Work required:
Identify every line in the entries below that contains the word "This", treating uppercase and lowercase as different, and copy each of those lines.

Item position entries

'''

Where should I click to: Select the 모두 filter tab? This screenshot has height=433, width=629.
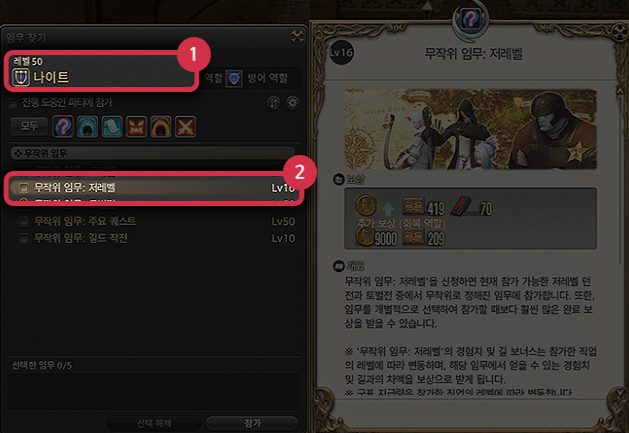coord(29,126)
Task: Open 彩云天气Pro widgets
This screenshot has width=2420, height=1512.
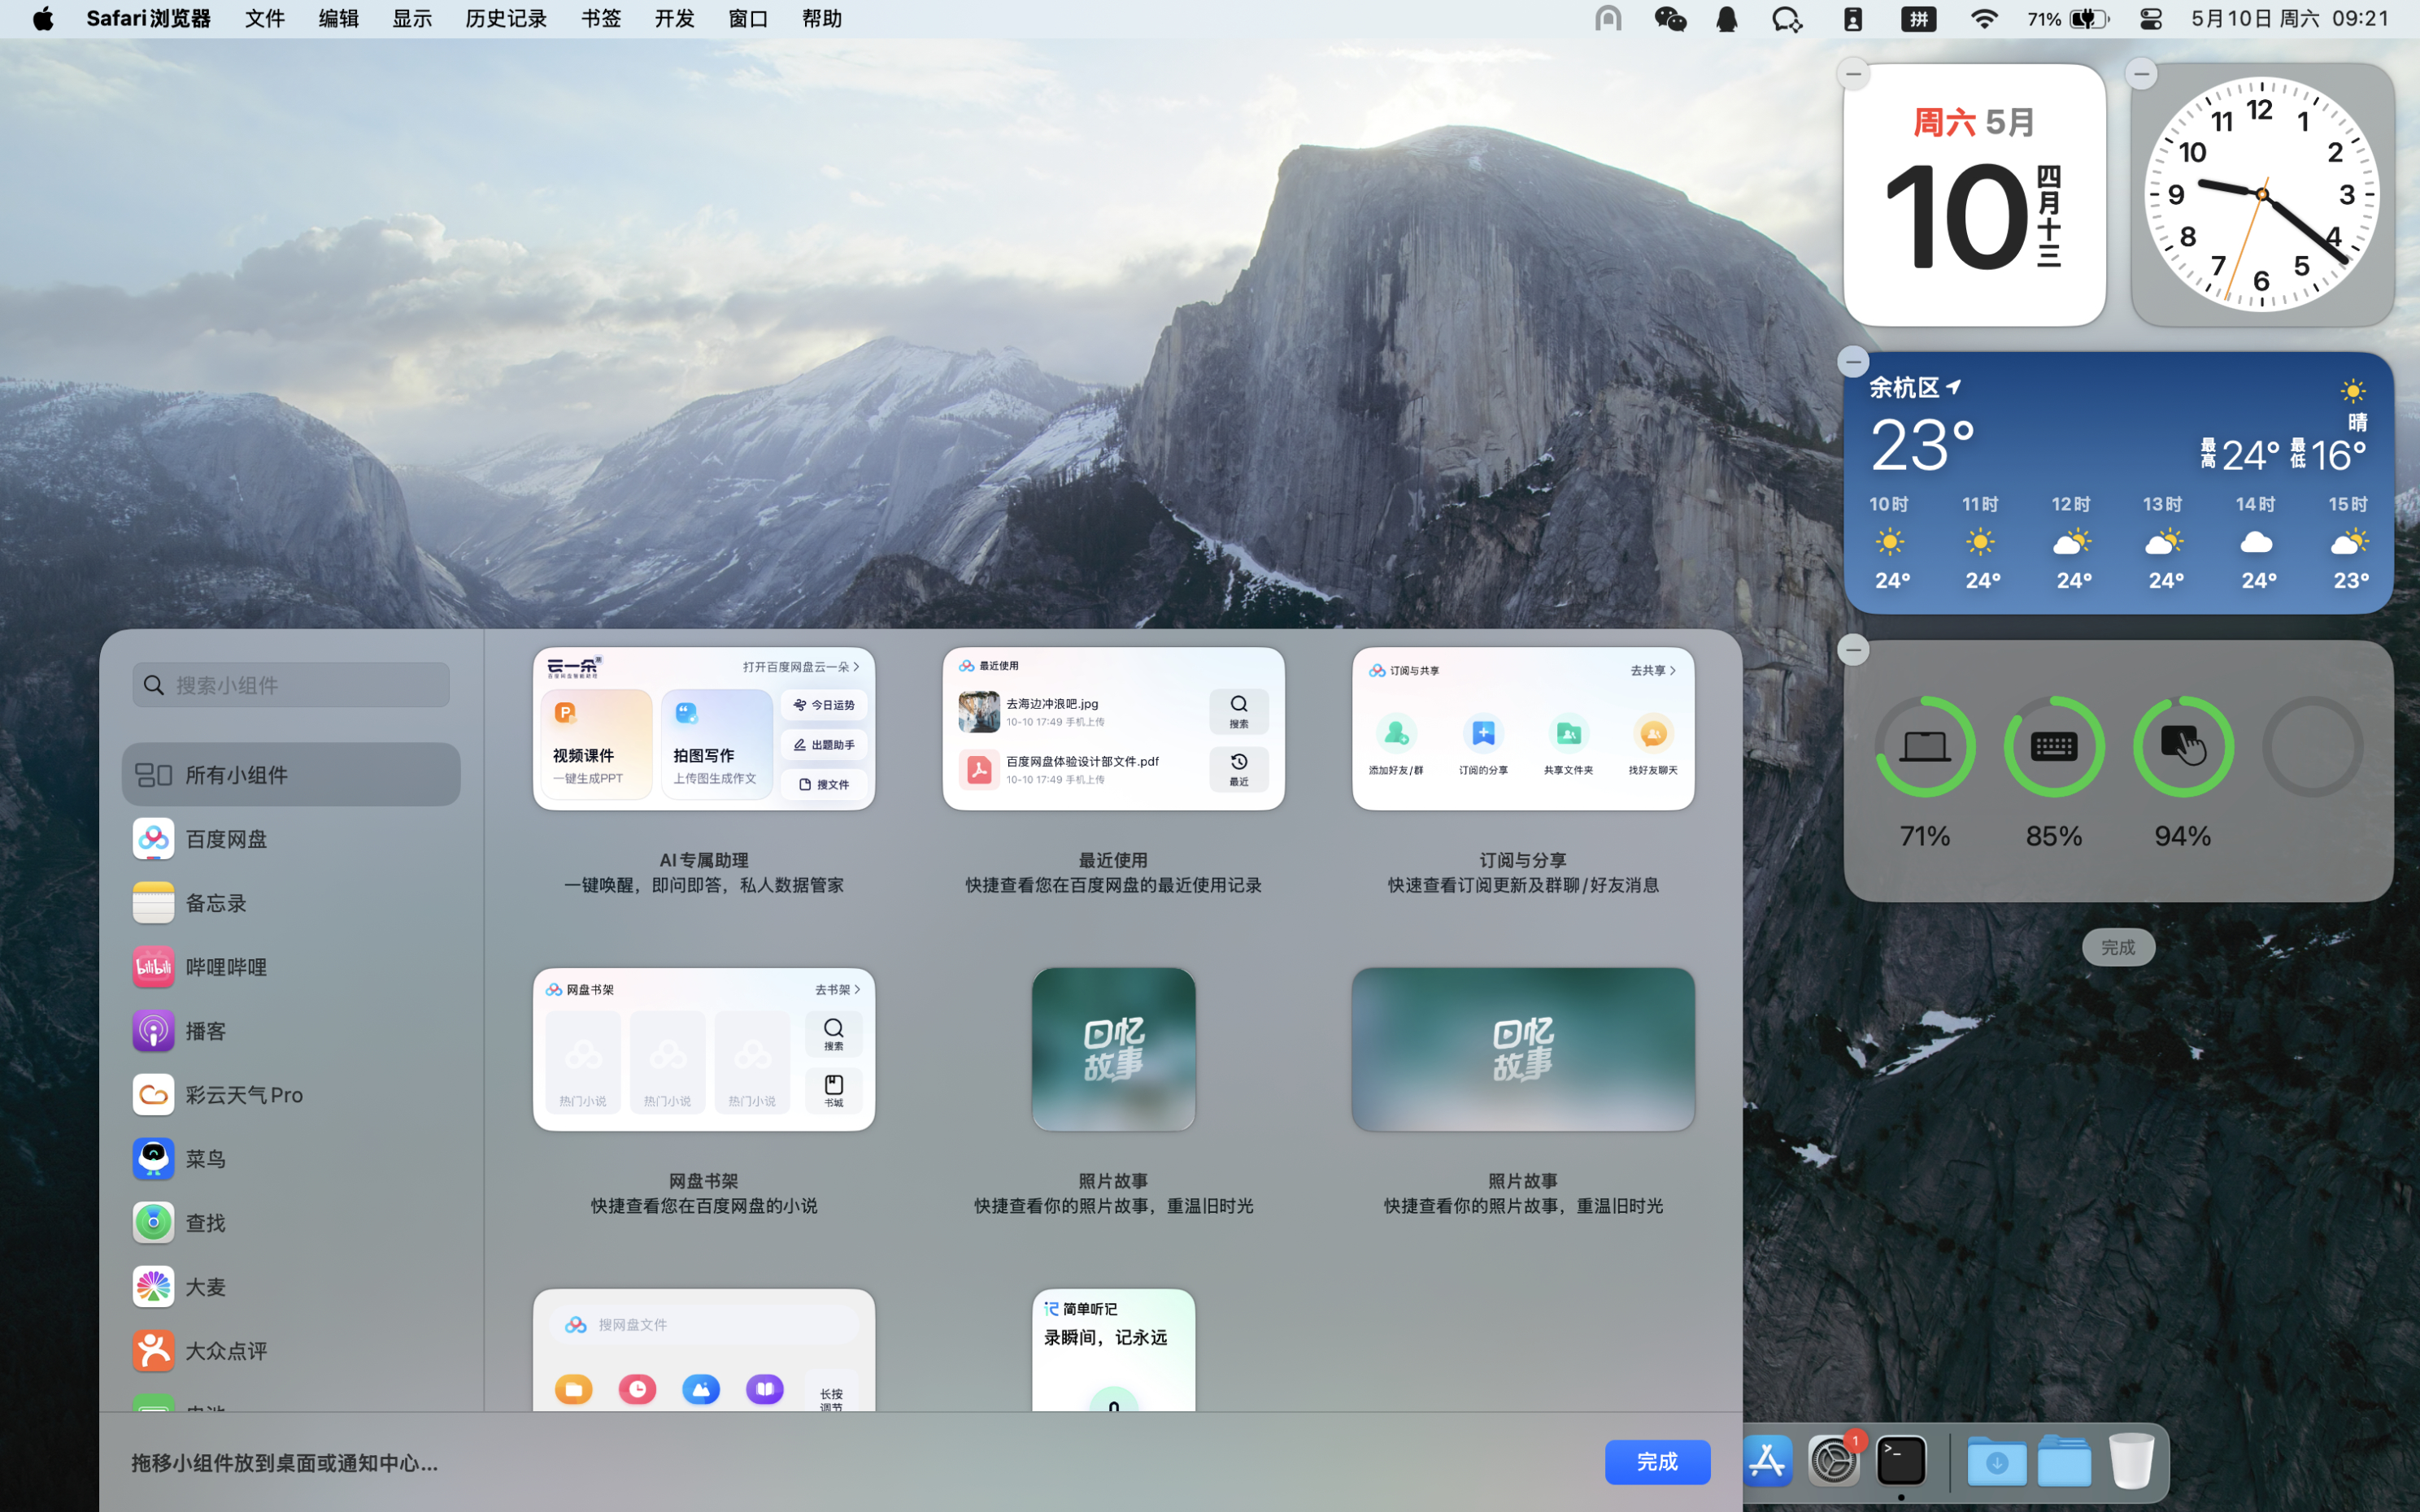Action: (x=242, y=1095)
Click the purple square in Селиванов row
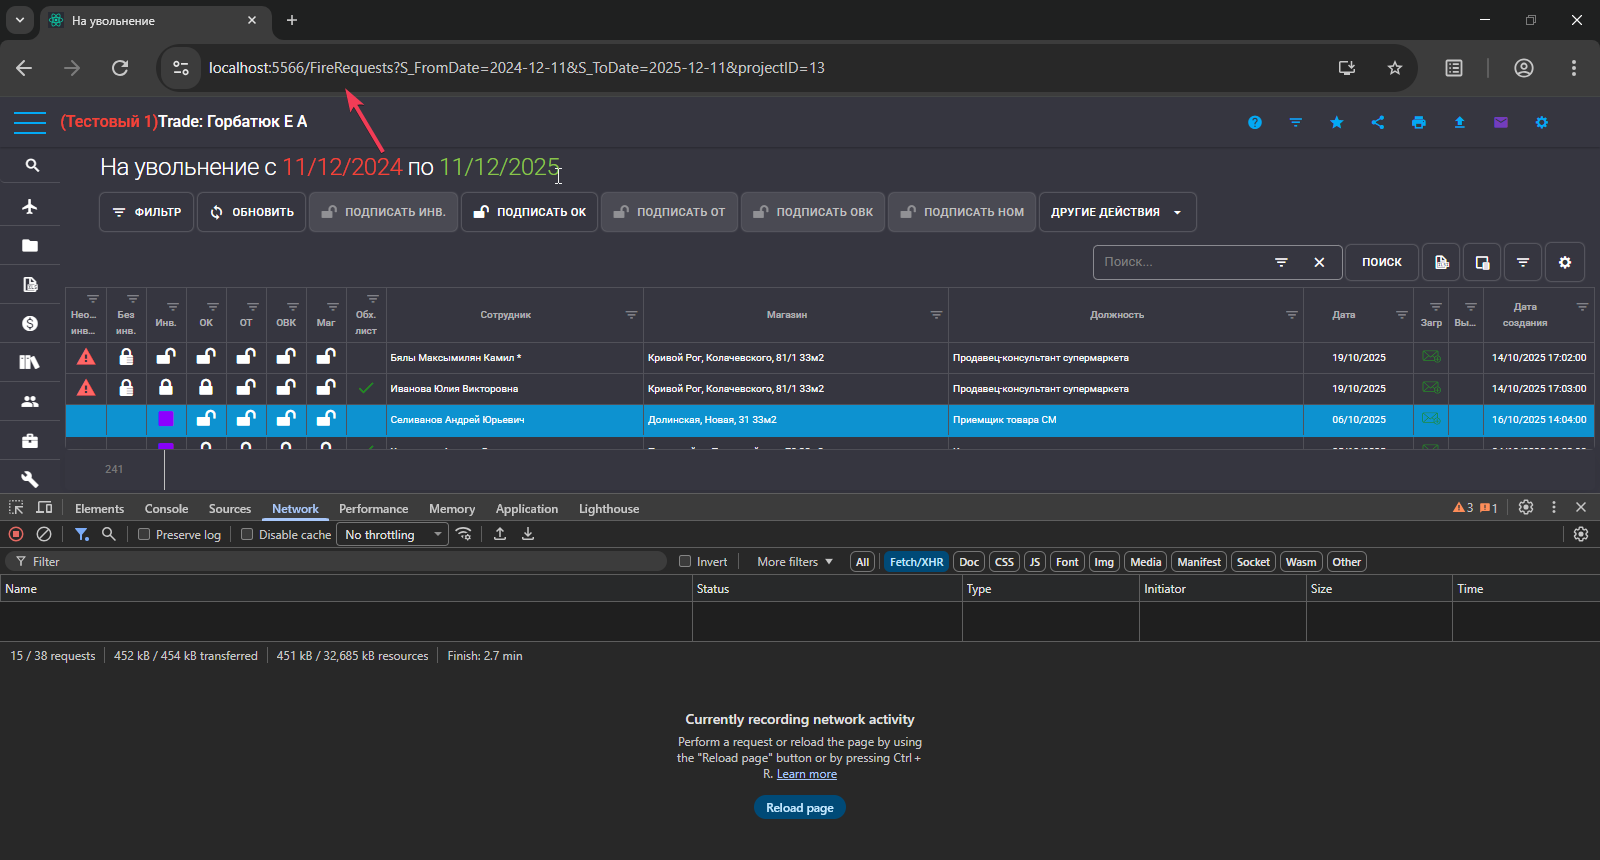The height and width of the screenshot is (860, 1600). coord(166,419)
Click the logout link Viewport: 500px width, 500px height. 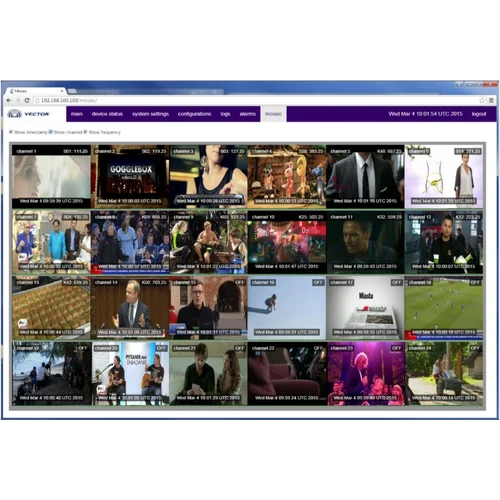pos(479,114)
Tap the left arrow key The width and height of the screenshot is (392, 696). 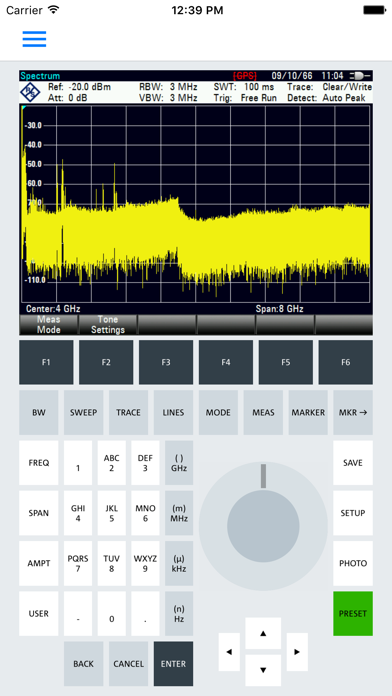pyautogui.click(x=229, y=652)
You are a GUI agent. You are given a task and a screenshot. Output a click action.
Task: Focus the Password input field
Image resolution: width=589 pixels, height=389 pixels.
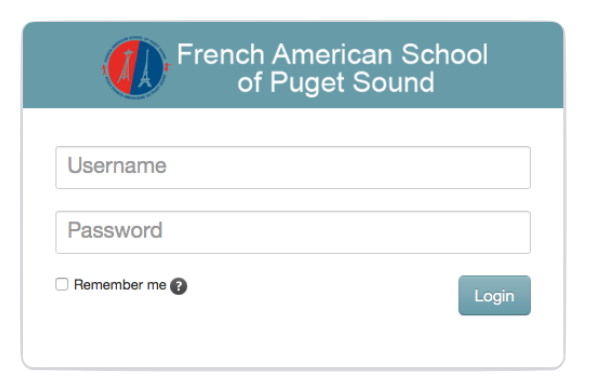coord(293,232)
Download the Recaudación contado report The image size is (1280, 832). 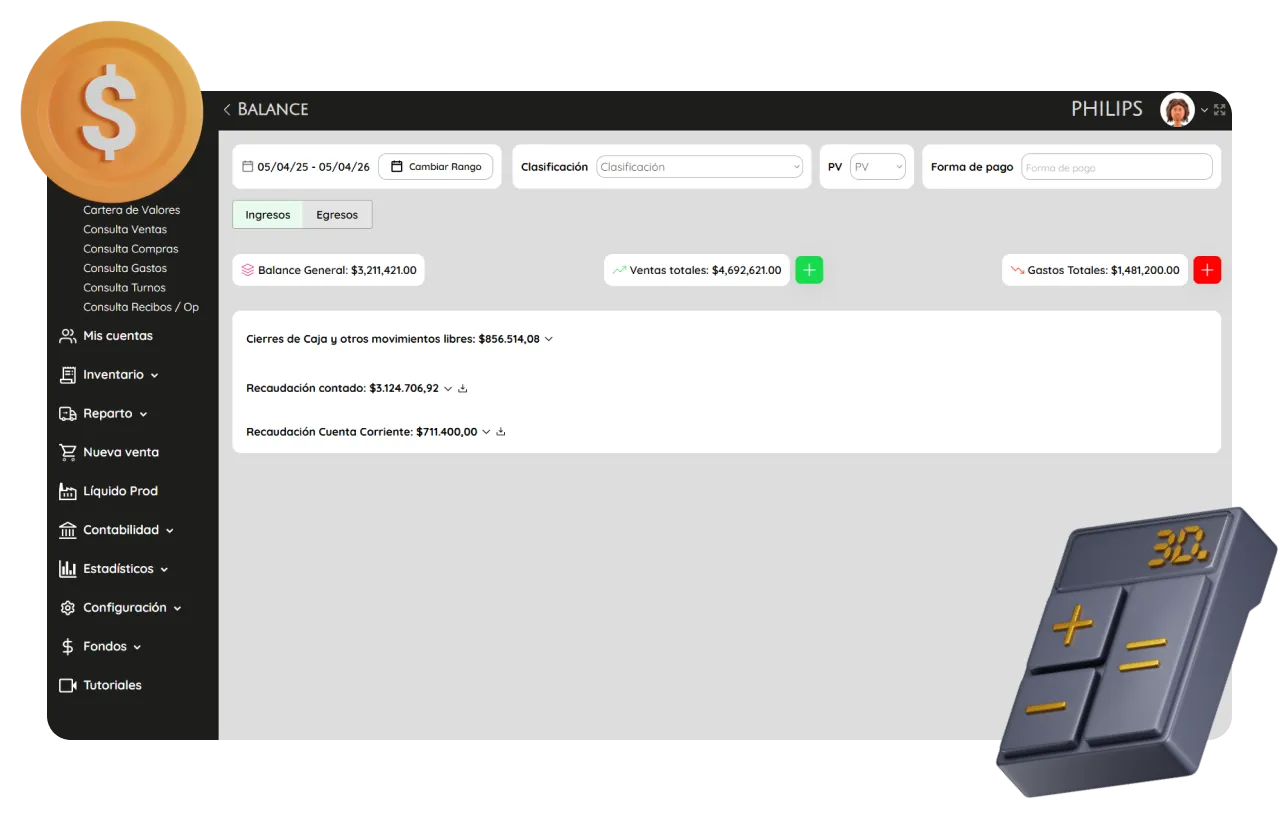pyautogui.click(x=463, y=388)
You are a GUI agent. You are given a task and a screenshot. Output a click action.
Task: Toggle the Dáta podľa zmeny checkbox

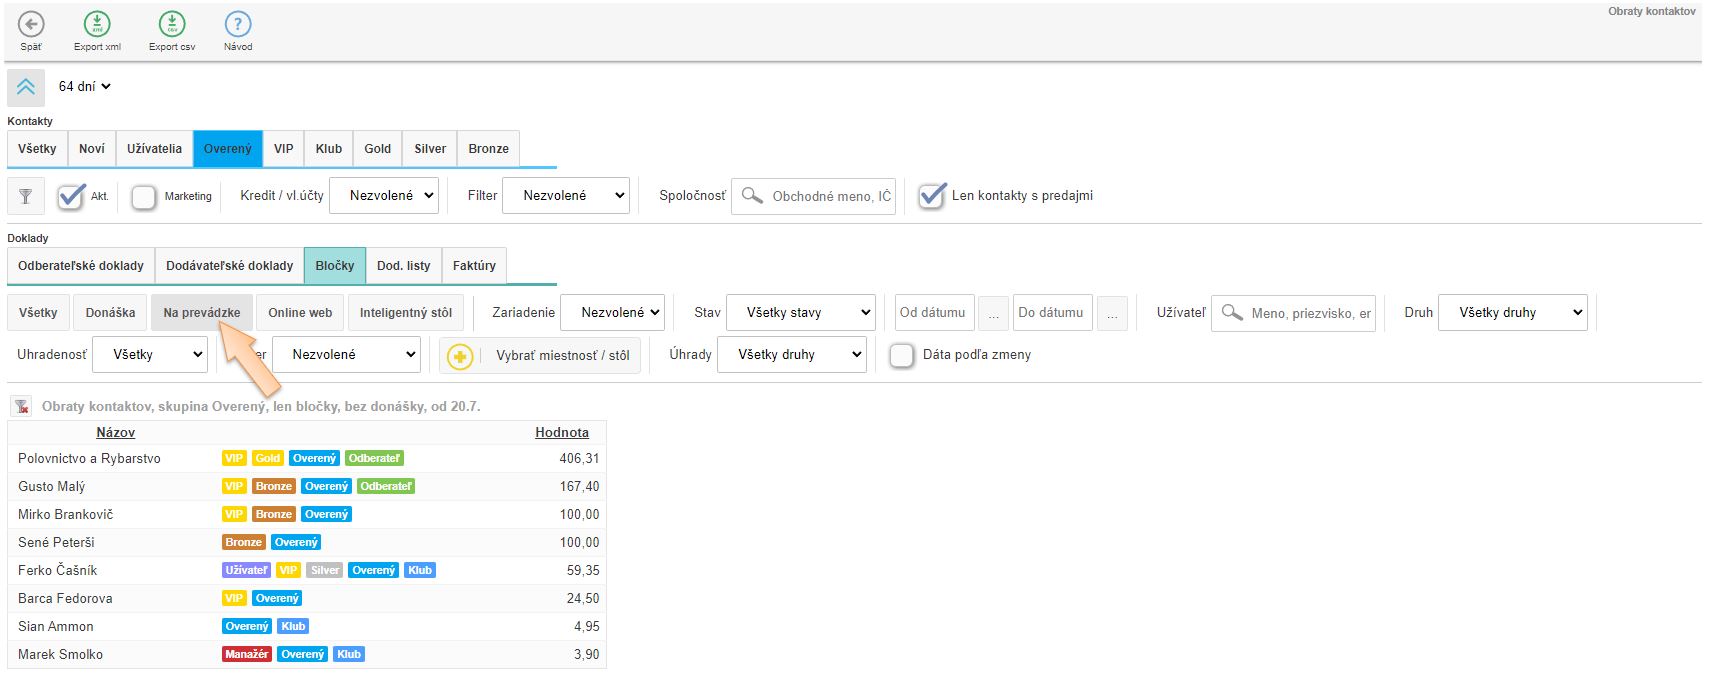(x=901, y=355)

'''

Exercise response:
Where should I click to: Select the 모두 filter tab? This screenshot has height=433, width=629.
This screenshot has width=2420, height=1512.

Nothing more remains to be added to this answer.